» SELECTED TEXT
━━━━━━
I moved my 160G drive from an old G4 tower (533DP, for sale sans hard drives, keyboard and monitor ifn anyone wants it), where only 128G was recognised and formatted. Is there any way to recover the missing space now that I've converted it to an external Firewire housing? Could the same utility tear down the existing partitions, as I no longer wish it to be partitioned either. |
Javarod's problem has probably been solved by now (or not), but for reference for anyone else reading here now, all he needed to do was to initialize (erase) the 160 gig drive after he moved it to the Firewire enclosure. This will work as long as the enclosure isn't so old as to not support drives larger than 128 gig--for some of these older enclosures, not even a firmware update will help them see larger drives.
━━━━━━
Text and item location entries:
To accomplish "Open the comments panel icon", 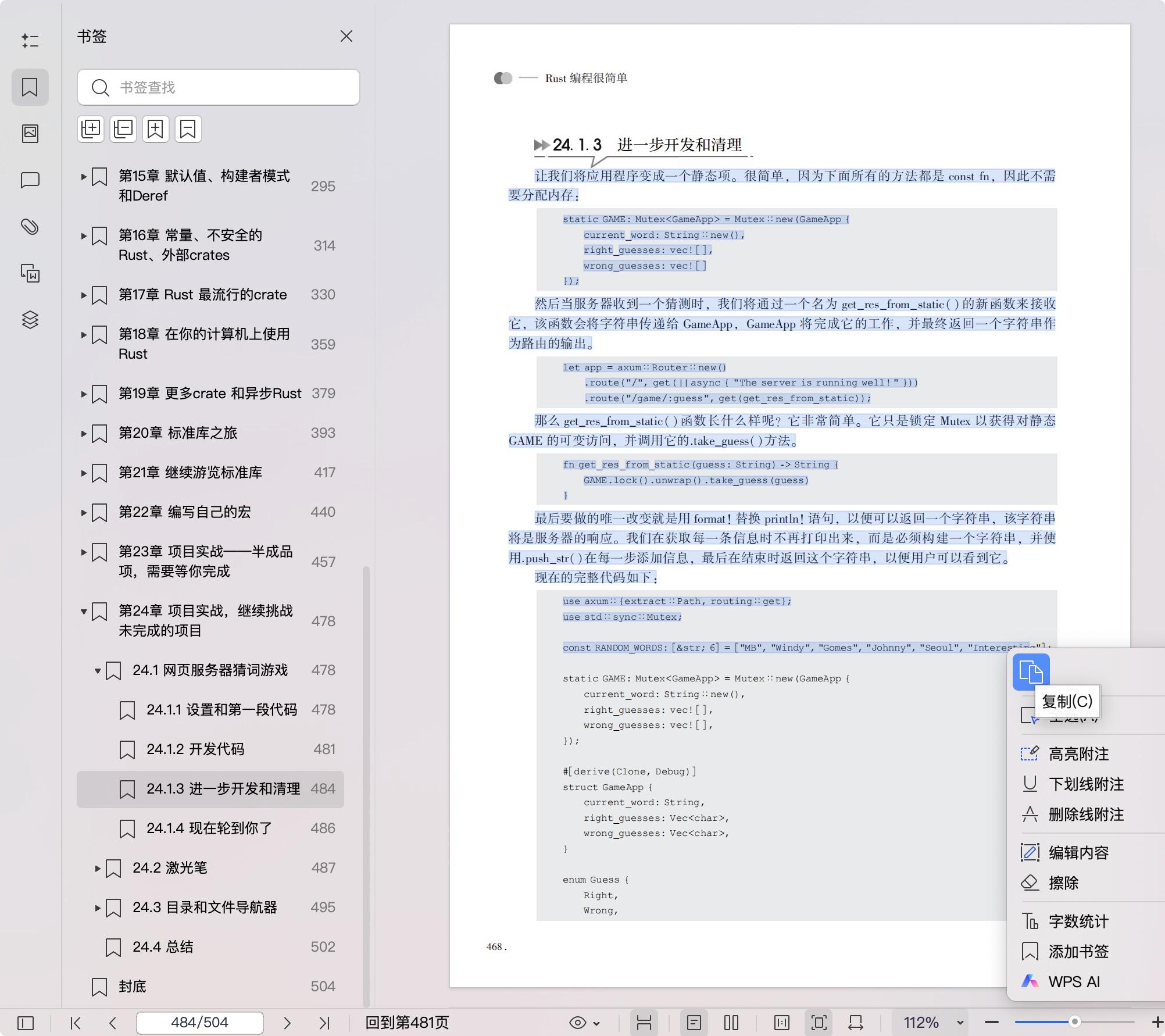I will 30,180.
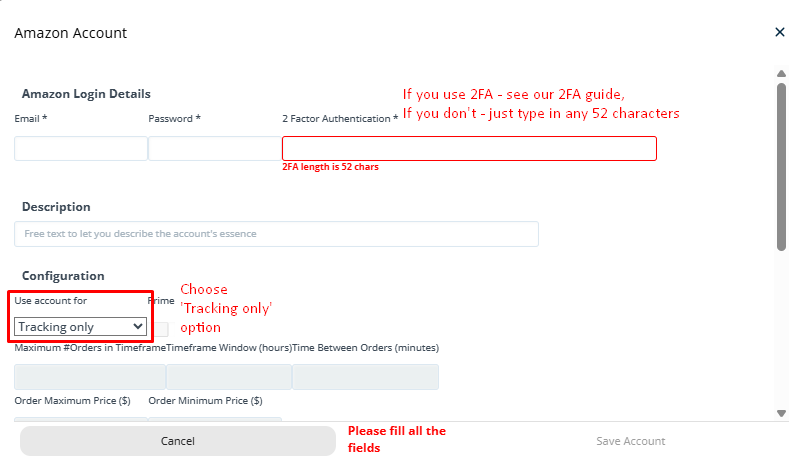Click the 'Order Maximum Price ($)' label
Viewport: 799px width, 474px height.
coord(72,401)
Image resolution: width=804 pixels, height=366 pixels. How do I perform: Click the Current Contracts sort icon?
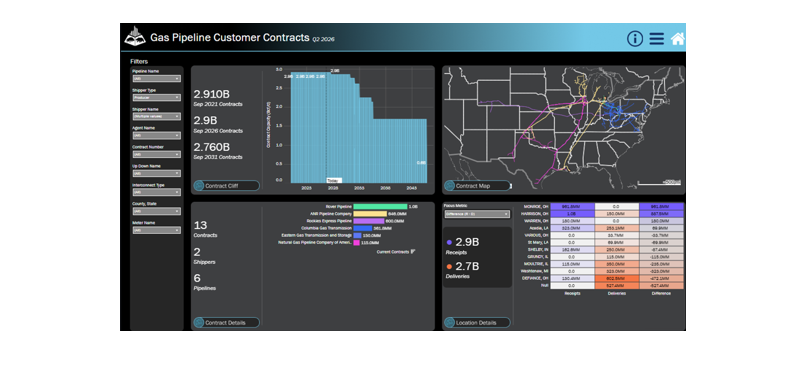(x=413, y=251)
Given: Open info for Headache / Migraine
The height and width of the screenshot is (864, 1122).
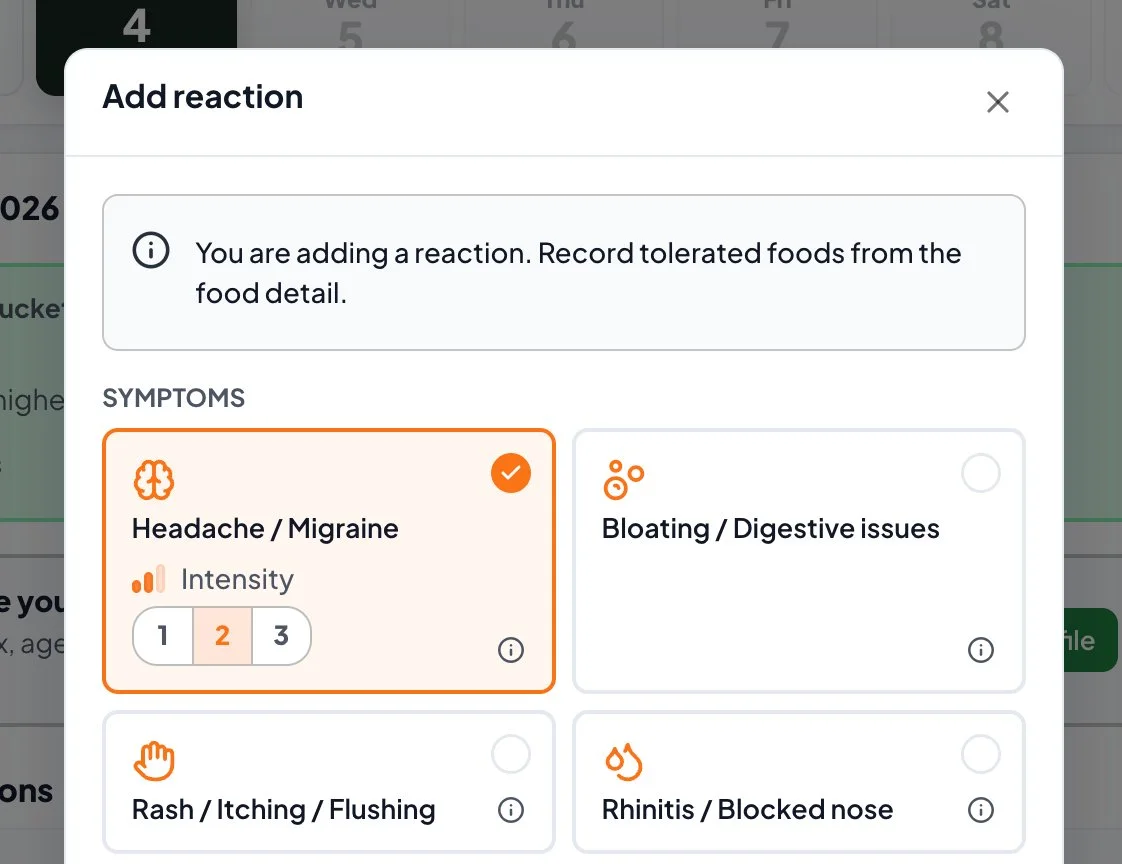Looking at the screenshot, I should 511,650.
━━━━━━
» PROBLEMS TO WORK ON
1 > In the hard drive discussion, how much of the 160G drive was recognized and formatted in the old G4 tower?
2 > Reproduce everything in the hard drive discussion from "I moved my 160G" down to "see larger drives.".

» EXPECTED ANSWERS
1 > Only 128G

2 >
I moved my 160G drive from an old G4 tower (533DP, for sale sans hard drives, keyboard and monitor ifn anyone wants it), where only 128G was recognised and formatted. Is there any way to recover the missing space now that I've converted it to an external Firewire housing? Could the same utility tear down the existing partitions, as I no longer wish it to be partitioned either. |
Javarod's problem has probably been solved by now (or not), but for reference for anyone else reading here now, all he needed to do was to initialize (erase) the 160 gig drive after he moved it to the Firewire enclosure. This will work as long as the enclosure isn't so old as to not support drives larger than 128 gig--for some of these older enclosures, not even a firmware update will help them see larger drives.